Provable Robust Watermarking for AI-Generated Text
Authors: Xuandong Zhao, Prabhanjan Vijendra Ananth, Lei Li, Yu-Xiang Wang
ICLR 2024 | Venue PDF | LLM Run Details
| Reproducibility Variable | Result | LLM Response |
|---|---|---|
| Research Type | Experimental | Experiments on three varying LLMs and two datasets verify that our UNIGRAM-WATERMARK achieves superior detection accuracy and comparable generation quality in perplexity, thus promoting the responsible use of LLMs. Code is available at https://github. com/Xuandong Zhao/Unigram-Watermark. In this section, we aim to conduct experiments to evaluate watermark detection performance, watermarked text quality, and robustness against attacks compared to the baseline. Additional experiment results including different parameters, white-box attacks, scaled language models, etc. are deferred to Appendix B. |
| Researcher Affiliation | Academia | Xuandong Zhao Prabhanjan Ananth Lei Li Yu-Xiang Wang UC Santa Barbara EMAIL |
| Pseudocode | Yes | Pseudocodes of our approach Watermark and Detect are provided in Algorithm 1 and 2. |
| Open Source Code | Yes | Code is available at https://github. com/Xuandong Zhao/Unigram-Watermark. |
| Open Datasets | Yes | We utilize two long-form text datasets: Open Gen and LFQA. Open Gen, collected by Krishna et al. (2023), consists of 3K two-sentence chunks sampled from the validation split of Wiki Text-103 (Merity et al., 2017).
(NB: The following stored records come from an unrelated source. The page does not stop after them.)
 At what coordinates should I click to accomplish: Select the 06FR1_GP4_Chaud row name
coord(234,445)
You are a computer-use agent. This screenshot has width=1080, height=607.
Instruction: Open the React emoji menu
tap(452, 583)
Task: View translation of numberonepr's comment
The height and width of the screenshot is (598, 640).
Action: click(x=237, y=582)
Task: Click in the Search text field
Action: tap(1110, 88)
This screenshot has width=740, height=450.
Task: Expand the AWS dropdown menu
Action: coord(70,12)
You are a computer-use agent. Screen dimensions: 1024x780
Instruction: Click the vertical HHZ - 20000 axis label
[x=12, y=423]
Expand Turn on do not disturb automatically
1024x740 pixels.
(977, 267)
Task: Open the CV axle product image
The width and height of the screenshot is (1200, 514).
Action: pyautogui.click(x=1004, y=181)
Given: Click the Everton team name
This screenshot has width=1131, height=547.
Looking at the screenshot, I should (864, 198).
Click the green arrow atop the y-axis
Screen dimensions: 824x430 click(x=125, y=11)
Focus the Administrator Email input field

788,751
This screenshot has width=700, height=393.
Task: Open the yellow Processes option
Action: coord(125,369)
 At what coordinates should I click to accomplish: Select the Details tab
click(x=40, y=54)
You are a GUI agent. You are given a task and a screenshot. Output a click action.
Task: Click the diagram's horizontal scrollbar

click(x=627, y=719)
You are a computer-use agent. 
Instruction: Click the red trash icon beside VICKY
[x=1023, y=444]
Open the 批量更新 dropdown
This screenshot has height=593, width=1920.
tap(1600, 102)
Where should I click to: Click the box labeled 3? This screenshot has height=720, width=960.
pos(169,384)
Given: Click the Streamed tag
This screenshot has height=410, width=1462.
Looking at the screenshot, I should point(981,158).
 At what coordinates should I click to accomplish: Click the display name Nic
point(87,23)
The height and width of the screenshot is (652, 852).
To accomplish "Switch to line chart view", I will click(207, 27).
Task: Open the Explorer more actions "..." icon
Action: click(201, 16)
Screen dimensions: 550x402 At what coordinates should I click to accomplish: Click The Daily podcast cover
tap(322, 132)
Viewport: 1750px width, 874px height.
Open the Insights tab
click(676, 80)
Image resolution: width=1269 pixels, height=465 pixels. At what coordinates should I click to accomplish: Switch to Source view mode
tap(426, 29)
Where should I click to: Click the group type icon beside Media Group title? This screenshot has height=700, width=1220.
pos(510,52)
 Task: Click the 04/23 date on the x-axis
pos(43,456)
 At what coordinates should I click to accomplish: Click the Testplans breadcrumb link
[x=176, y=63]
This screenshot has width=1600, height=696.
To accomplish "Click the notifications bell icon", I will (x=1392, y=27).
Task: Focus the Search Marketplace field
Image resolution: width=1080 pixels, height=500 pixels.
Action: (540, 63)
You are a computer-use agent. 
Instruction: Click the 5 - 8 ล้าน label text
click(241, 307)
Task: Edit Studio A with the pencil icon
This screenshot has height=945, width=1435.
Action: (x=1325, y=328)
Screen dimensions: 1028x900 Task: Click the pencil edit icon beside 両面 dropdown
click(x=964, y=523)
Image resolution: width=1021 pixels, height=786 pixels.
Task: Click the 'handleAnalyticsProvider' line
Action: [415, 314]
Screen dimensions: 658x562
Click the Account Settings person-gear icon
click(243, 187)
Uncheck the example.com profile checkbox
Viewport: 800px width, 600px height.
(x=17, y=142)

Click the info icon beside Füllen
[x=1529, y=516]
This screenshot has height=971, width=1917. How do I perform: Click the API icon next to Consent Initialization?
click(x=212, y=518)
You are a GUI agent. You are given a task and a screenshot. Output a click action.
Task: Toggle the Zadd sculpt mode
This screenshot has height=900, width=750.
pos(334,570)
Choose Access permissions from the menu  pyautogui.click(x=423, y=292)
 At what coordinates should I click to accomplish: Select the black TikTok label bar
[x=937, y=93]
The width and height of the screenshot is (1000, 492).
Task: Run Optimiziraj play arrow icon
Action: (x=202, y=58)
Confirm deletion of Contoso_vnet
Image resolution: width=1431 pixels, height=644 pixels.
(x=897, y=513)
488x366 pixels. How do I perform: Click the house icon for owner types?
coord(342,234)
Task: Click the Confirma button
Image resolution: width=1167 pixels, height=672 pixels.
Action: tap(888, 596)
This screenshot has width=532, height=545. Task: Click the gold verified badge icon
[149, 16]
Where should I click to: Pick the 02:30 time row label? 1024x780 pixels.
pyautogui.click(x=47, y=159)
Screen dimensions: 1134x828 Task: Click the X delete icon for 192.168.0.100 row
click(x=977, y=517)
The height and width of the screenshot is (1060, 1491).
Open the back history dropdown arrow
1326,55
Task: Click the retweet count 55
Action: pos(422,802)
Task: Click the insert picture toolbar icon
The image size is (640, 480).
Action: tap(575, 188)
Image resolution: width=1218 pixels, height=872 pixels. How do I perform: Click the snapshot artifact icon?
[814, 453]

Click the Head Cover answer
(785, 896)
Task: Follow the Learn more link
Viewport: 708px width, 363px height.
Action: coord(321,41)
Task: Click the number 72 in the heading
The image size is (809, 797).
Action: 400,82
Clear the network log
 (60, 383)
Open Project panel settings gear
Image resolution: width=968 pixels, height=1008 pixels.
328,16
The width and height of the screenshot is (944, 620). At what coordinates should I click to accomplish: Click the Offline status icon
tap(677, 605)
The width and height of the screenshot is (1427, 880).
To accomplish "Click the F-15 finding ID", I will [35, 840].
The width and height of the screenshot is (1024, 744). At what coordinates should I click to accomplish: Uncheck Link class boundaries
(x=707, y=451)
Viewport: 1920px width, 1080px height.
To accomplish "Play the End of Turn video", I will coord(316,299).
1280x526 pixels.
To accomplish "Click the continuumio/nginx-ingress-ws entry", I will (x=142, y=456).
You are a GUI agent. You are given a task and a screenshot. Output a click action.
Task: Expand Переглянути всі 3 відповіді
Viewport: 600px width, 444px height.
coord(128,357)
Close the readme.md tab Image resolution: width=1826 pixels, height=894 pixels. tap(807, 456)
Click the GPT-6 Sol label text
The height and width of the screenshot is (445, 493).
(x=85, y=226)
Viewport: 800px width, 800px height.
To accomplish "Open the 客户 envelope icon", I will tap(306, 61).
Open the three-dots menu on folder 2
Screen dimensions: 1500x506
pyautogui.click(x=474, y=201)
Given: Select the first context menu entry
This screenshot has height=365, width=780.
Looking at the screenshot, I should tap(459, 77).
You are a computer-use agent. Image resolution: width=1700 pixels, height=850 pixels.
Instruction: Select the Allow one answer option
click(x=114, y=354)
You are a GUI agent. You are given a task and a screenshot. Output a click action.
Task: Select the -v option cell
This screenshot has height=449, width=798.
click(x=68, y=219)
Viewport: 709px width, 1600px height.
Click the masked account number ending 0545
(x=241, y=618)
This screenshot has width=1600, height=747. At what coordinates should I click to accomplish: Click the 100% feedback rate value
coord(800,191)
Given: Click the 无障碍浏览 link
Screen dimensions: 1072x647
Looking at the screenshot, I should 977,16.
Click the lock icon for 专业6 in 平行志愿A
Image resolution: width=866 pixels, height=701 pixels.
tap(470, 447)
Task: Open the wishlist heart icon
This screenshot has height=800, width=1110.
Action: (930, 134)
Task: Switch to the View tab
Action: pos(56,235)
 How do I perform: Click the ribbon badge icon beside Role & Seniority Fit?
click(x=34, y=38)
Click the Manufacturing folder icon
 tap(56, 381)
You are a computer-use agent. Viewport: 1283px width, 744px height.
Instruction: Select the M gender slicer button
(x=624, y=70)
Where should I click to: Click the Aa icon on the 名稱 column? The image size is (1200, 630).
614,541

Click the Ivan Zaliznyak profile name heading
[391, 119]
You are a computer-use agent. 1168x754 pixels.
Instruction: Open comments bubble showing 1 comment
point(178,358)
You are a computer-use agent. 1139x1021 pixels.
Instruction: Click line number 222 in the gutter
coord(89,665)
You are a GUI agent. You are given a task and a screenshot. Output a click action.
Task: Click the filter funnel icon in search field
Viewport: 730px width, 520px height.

LFQA is a long-form question-answering dataset created by Krishna et al. (2023) by scraping questions from Reddit, posted between July and December 2021, across six domains. |
| Dataset Splits | No | The paper does not explicitly provide training/test/validation dataset splits. It mentions using the "validation split of Wiki Text-103" for collecting prompts but does not specify how its own generated data was split for training, validation, or testing of their watermark detection model itself. |
| Hardware Specification | Yes | The experiments are conducted on Nvidia A100 GPUs. |
| Software Dependencies | No | The paper mentions using "Huggingface library (Wolf et al., 2019)" but does not specify a version number for this or any other software dependency necessary for reproduction. It also mentions GPT3 (text-davinci-003) for perplexity evaluation but without versioning. |
| Experiment Setup | Yes | We use a watermark strength of δ = 2.0 and a green list ratio of γ = 0.5. We also use different watermark keys k for different models. Nucleus Sampling (Holtzman et al., 2020) is employed as the default decoding algorithm to introduce randomness while maintaining human-like text output. |